• [Required work]
a - Reproduce the passage of the Garrett v. Federal Land Bank opinion starting with "BOULDIN Justice." and going on through "charge on redemption.".
b - Proceed with the Garrett v. Federal Land Bank opinion from the point where it stops.

• [Page]
(begin)
Garrett v. Federal Land Bank of New Orleans

Decision Date07 March 1940
Docket Number5 Div. 298.
Citation239 Ala. 191,194 So. 530
PartiesGARRETT v. FEDERAL LAND BANK OF NEW ORLEANS ET AL.
CourtAlabama Supreme Court

Appeal from Circuit Court, Chambers County; W. B. Bowling, Judge.

Bill for statutory redemption of real estate from mortgage foreclosure by Miles Gordon Garrett against the Federal Land Bank of New Orleans and others. From a decree fixing lawful charges to be paid on redemption, complainant appeals.

Affirmed.

Denson & Denson, of Opelika, D. W. Jackson, of LaFayette, and Jacob A. Walker, of Opelika, for appellant.

Will O Walton, of LaFayette, E. Herndon Glenn, of Opelika, and Fuller & Fuller, of LaFayette, for appellees.

BOULDIN Justice.

The bill was filed by appellant to effectuate his statutory right of redemption in real estate, sold under mortgage. Complainant is the mortgagor. The question of moment on this appeal is whether there was error in decreeing the unpaid balance of the mortgage debt to be a lawful charge on redemption.

The controlling facts, as we view the case, are these:

On March 28, 1936, the mortgage being in default, the mortgagee Federal Land Bank of New Orleans, foreclosed under power of sale and became the purchaser at $2,000, leaving an unpaid balance on the mortgage debt of $2,987.07.
(end)
• [Dataset excerpt]
(begin)
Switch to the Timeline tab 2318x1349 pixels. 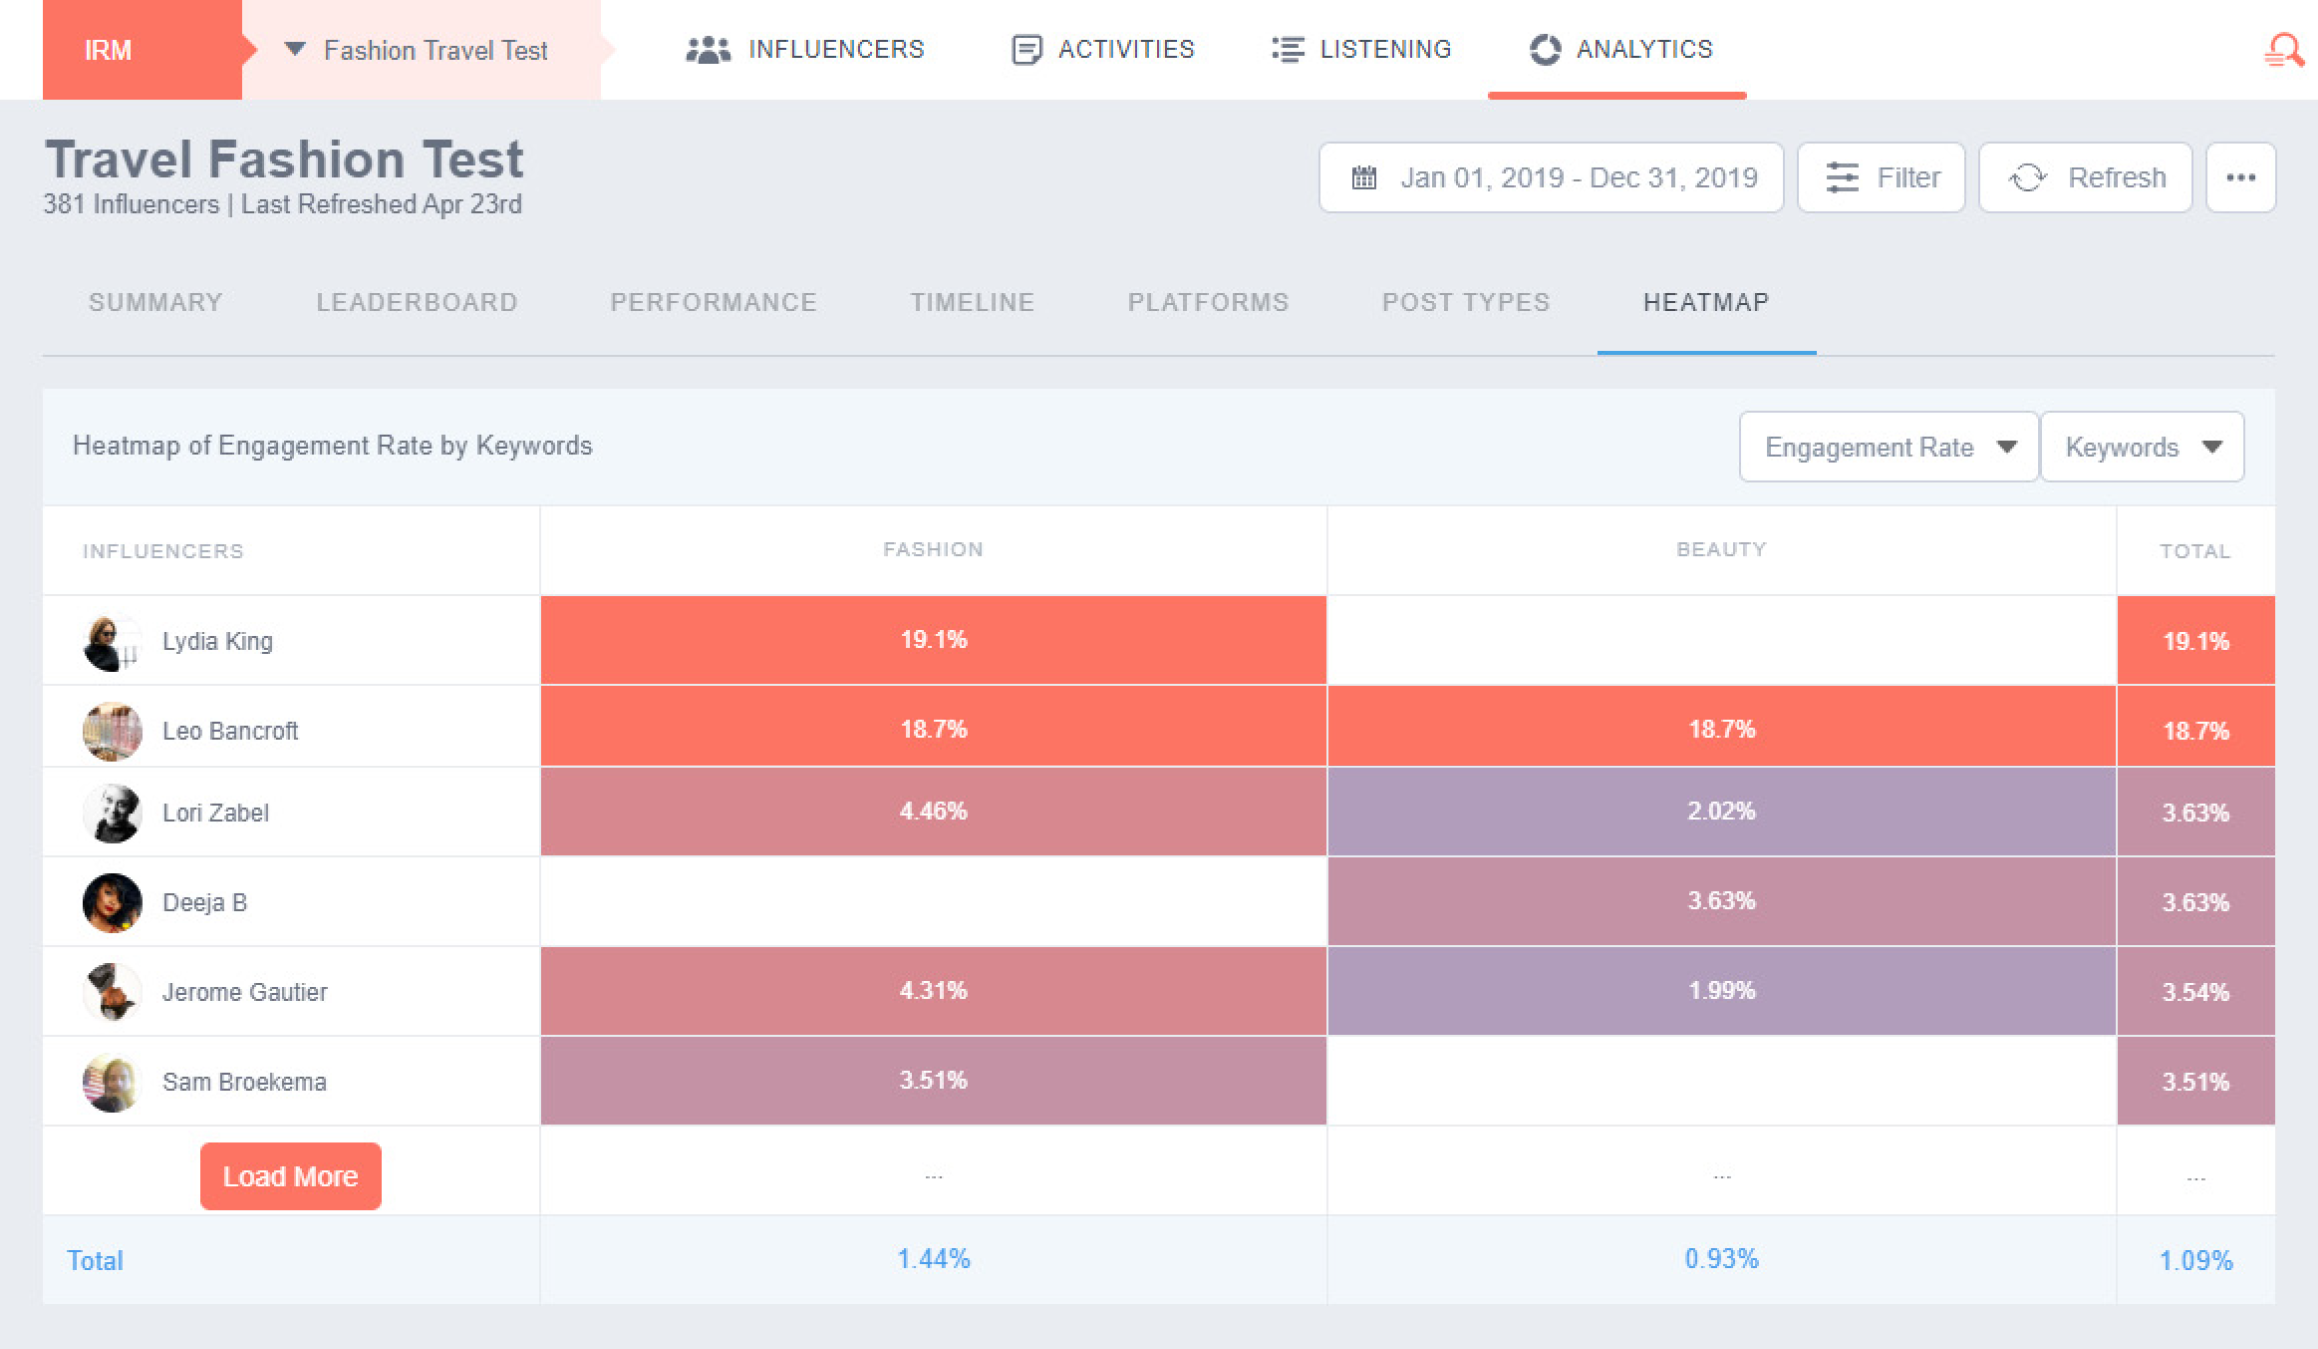pos(972,302)
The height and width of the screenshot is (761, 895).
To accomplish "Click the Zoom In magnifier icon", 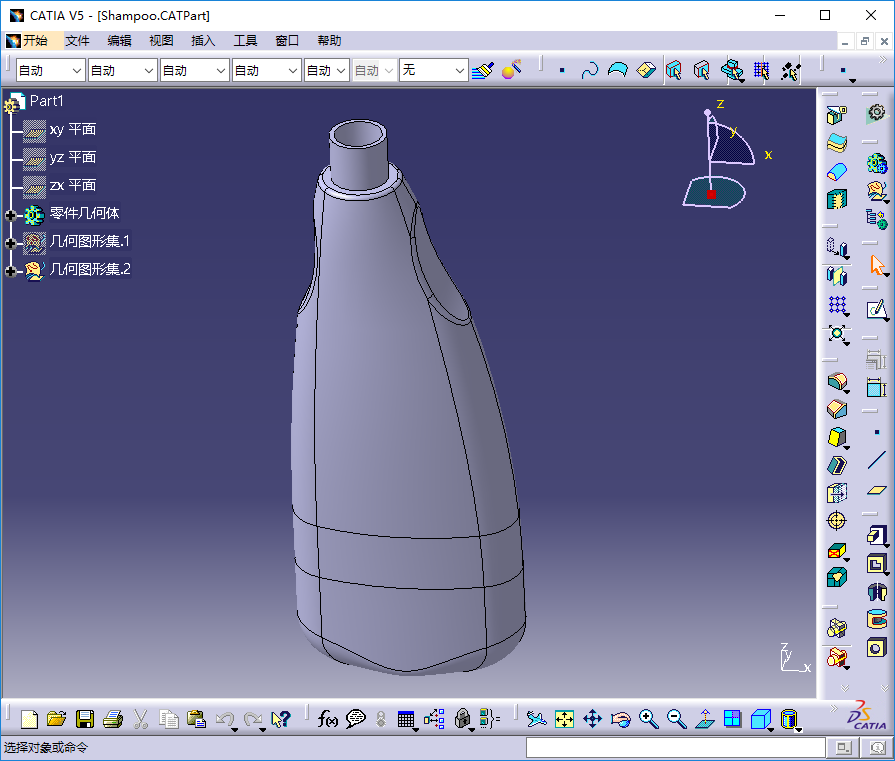I will [649, 719].
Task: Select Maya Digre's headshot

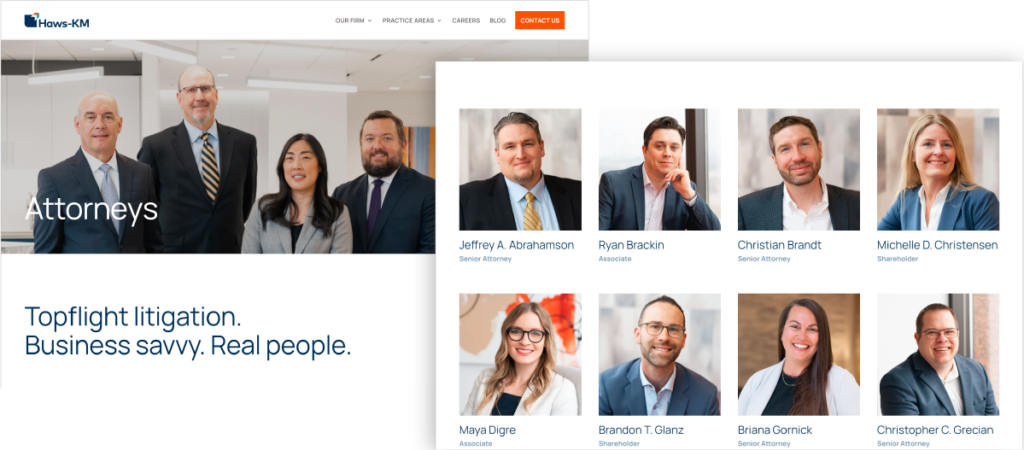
(end)
• [Responses in order]
a -
BOULDIN Justice.

The bill was filed by appellant to effectuate his statutory right of redemption in real estate, sold under mortgage. Complainant is the mortgagor. The question of moment on this appeal is whether there was error in decreeing the unpaid balance of the mortgage debt to be a lawful charge on redemption.

b -
Soon after foreclosure the Land Bank sold the lands in three separate tracts, to different purchasers, received part payment on each tract, executed deeds, and took a mortgage from each purchaser for balance due, as follows:

One tract to J. N. Davidson for $2,500, cash payment $500 purchase money mortgage for $2,000.

One tract to B. G. Clark for $1,700, cash payment $340, purchase money mortgage for $1,360.

One tract to A. W. Yates for $800, cash payment $160, purchase money mortgage $640.

In November of same year this bill was filed, making these several vendees and the Land Bank respondents. Several months after the bill was filed the Federal Land Bank executed to these vendees jointly an instrument in writing purporting to assign to them all interest in the mortgage debt and the note evidencing the same.

Appellant insists the assignment made pending the suit could not bring this unpaid balance in as a lawful charge; that the subject matter of litigation and the equities of the parties therein are determined as of the time of suit brought; that the statutory right of redemption cannot be impaired by dealings between the respondents pending the suit.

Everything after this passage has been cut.